GW Plastics Inc. has completed a long-awaited expansion of its Dongguan, China, facilities.
In an email interview with Plastics News, Ben Bouchard, GW's vice president for international business development and managing director for China, clarified that the expansion, originally planned to open in 2015, was delayed by six months because of construction-related issues.
“Building our new plant only three blocks from our original plant and within the same industrial park allowed us to keep our existing staff and have the confidence to invest in this new plant,” he said.
“We worked with our existing industrial park to construct a brand new building that was customized to our needs,” he said.
GW's new 125,000-square-foot facility has more than doubled the size of its facilities in Dongguan and will permit the company to streamline tooling, molding, and medical device assembly operations.
“In the old plant, we had grown to [the] point where operations were placed where they fit, not necessarily in the most streamlined manner. This was especially true on the tool building side of the business,” he said. “The new building has an expansive and well laid out tooling operation.”
The new plant supports both of GW's major markets: health care and automotive.
“It has large clean room as well as manual and automated assembly areas to support our healthcare customer growth but also has higher ceilings and bridge cranes to support larger molds for our automotive customers,” he said.
The large size also ensures enough room for future contract manufacturing growth, Bouchard said.
“In China we have seen that customers want to see that the supplier has the space readily available to support their projects. About a third of the new building is set aside for growth opportunities,” he said. “We have the infrastructure in place to quickly ramp up production as needed.”
Bouchard said the company had originally thought to build a new plant closer to Shanghai, but later decided to expand on their Dongguan operations instead.
“We like Dongguan and Guangdong province as it has historical roots for precision mold making and molding in China and our decision to put our plant in this location is an indication of our ongoing confidence in this region,” he said.

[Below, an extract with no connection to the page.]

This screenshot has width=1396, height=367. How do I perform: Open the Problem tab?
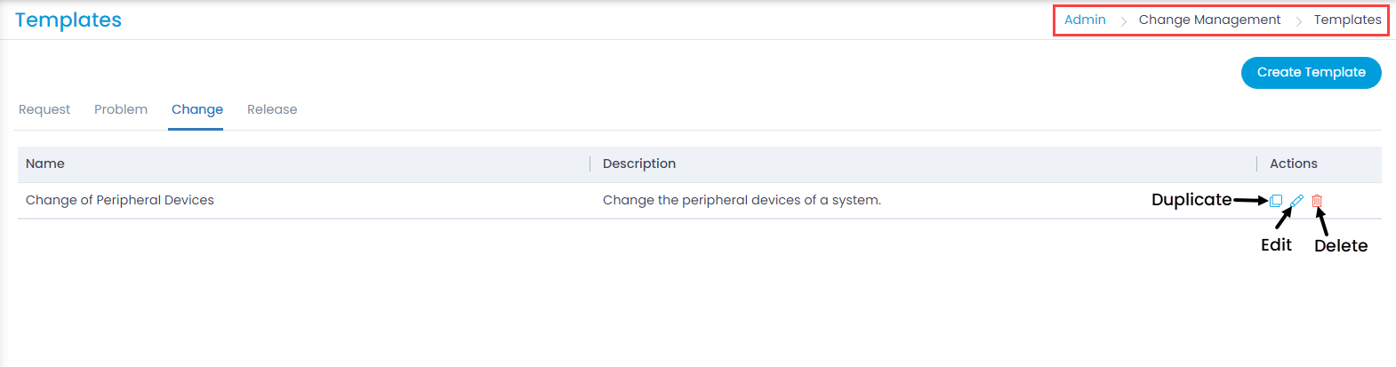coord(121,109)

GW's business in China remains 75 percent health-care related, Bouchard said, adding that the company manufactures FDA-approved drug delivery devices, disposable surgical assemblies and related products that are exported directly to the U.S. and Europe.
“We are currently working on obtaining CFDA approval for our Dongguan plant to allow us to support our customers as they grow in the China market,” he added.

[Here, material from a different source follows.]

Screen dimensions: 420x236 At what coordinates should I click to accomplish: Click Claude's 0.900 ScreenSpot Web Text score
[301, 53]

Aside from the Dongguan facility, GW Plastics has four U.S. plants and one in Mexico. “Over the past few years several of these other plants have had expansions to support growth,” Bouchard said. “In China we decided to move the operation to a completely new building rather than try to add or expand our existing plant.”
Bouchard said business continues to be strong in China.
“The GW Dongguan plant has been operating for nearly 10 years and over that time our GW Dongguan sales have grown more than tenfold. Our 2015 GWD annual sales were more than ten times the 2006 sales value,” he said, declining to give more specifics because GW is a privately owned company.
It would seem that GW is banking on continued growth in China. “On a square footage basis the GWD plant is the largest in the GW family however the GWD sales are currently only about 10 percent of the overall company annual sales,” Bouchard said. “The new plant gives us the runway to support increased growth.”
GW also reported that it has broken ground on a 21,000 square foot expansion of its Royalton, Vt., headquarters facilities.